A team of Silicon Valley entrepreneurs must come up with a plan to save the world after their dating app spontaneously becomes sentient.
Reid (Year Zero, 2012) takes a deep dive into territory normally owned by writers like Neal Stephenson and Cory Doctorow with this ambitious and often funny take on the emergence of a singularity event—better known to laymen as true artificial intelligence. The book opens with an unknown, potentially unreliable narrator describing the inner life of Mitchell Prentice, a Silicon Valley CEO who has drawn his childhood friends into a minor-league startup called Giftish.ly. The absurd naming of startups is just one of many darkly funny things that Reid—who had a hand in founding Rhapsody—gets dead right about Silicon Valley. Mitchell suffers from a strange emotional disorder, Falkenberg’s disease, that allows the author to peruse the nature of human relations as well. Things start to get weird when Mitchell’s team is seconded to a vastly influential and well-funded social networking company called Phluttr.
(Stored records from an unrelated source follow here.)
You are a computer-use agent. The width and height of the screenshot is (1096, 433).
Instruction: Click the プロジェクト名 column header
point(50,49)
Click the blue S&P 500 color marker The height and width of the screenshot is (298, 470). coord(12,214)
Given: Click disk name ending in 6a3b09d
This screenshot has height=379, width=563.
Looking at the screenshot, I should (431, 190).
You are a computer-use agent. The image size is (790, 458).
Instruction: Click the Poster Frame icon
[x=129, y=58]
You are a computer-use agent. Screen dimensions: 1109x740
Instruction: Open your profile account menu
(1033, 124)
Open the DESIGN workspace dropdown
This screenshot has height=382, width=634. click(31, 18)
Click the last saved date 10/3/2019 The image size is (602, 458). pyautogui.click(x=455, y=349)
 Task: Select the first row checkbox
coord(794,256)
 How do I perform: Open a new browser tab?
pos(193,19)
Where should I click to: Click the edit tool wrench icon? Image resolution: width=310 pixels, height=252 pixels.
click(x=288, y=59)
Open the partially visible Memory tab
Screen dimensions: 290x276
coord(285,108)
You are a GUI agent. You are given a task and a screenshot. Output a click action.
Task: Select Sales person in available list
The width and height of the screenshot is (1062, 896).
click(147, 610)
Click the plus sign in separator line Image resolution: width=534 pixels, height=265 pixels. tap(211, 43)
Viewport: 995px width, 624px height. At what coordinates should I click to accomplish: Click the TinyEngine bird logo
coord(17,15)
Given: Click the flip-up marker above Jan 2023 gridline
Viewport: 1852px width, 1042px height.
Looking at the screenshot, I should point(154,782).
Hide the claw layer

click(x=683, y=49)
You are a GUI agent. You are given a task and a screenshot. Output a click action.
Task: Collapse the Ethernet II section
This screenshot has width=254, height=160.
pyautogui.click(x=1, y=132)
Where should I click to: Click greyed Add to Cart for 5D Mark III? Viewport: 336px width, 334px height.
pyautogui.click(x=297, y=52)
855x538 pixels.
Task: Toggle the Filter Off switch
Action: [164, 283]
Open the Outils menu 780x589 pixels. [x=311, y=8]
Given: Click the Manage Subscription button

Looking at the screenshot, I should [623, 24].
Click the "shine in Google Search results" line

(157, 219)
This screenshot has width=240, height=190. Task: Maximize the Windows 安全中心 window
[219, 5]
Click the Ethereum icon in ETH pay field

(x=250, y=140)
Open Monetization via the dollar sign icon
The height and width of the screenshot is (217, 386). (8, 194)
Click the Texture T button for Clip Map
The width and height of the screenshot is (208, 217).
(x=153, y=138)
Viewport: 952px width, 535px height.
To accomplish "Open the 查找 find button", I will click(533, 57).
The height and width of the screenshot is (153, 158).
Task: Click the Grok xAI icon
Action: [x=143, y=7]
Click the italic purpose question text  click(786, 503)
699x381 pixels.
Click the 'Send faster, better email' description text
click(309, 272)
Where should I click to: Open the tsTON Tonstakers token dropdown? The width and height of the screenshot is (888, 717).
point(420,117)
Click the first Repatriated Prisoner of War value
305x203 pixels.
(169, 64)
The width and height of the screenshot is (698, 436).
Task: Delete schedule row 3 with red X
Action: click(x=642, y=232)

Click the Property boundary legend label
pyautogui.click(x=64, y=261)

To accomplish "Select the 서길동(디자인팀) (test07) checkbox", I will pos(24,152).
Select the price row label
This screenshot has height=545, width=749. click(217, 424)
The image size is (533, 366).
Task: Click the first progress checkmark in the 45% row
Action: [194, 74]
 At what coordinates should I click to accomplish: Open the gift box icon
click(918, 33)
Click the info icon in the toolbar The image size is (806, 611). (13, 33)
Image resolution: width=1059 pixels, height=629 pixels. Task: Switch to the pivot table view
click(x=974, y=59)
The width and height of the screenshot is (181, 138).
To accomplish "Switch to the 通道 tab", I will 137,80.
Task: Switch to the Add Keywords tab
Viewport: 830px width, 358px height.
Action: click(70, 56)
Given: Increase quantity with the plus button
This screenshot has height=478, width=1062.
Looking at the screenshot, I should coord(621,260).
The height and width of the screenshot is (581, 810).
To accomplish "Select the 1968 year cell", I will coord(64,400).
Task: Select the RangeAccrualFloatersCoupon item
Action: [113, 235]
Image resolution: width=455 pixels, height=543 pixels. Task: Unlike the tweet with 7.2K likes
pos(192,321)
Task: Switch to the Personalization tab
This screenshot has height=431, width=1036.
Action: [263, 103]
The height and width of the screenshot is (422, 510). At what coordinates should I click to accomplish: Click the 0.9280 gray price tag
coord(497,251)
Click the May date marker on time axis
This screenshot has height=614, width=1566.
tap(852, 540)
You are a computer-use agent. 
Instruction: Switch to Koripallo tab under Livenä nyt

When Mitchell’s team’s new creation, an “UberX of Sex,” is folded into Phluttr, it should come as no surprise to the reader when Phluttr suddenly achieves consciousness. What does come as a surprise is that the world’s first super AI has the temperament of a moody 15-year-old whose first important realization is, “HOLY MOTHERFUCKING SHIT THESE GODDAMNED LUNATICS ARE GOING TO TRY TO KILL ME!!!!!” Yet what could have been played very hard for laughs is played relatively straight as Reid peppers his believable and frightening scenario with espionage tradecraft, corporate assassinations, a massive conspiracy theory, a potential nuclear confrontation with China and Blade Runner–ish musings on the nature of machine consciousness. The book’s final third is a pensive race to outwit Phluttr that reads like a philosophy major’s attempt at convincing the supercomputer in War Games that the only way to win is not to play.
An epic cyberthriller peppered with pop-culture references, metadata, and Silicon Valley in-jokes.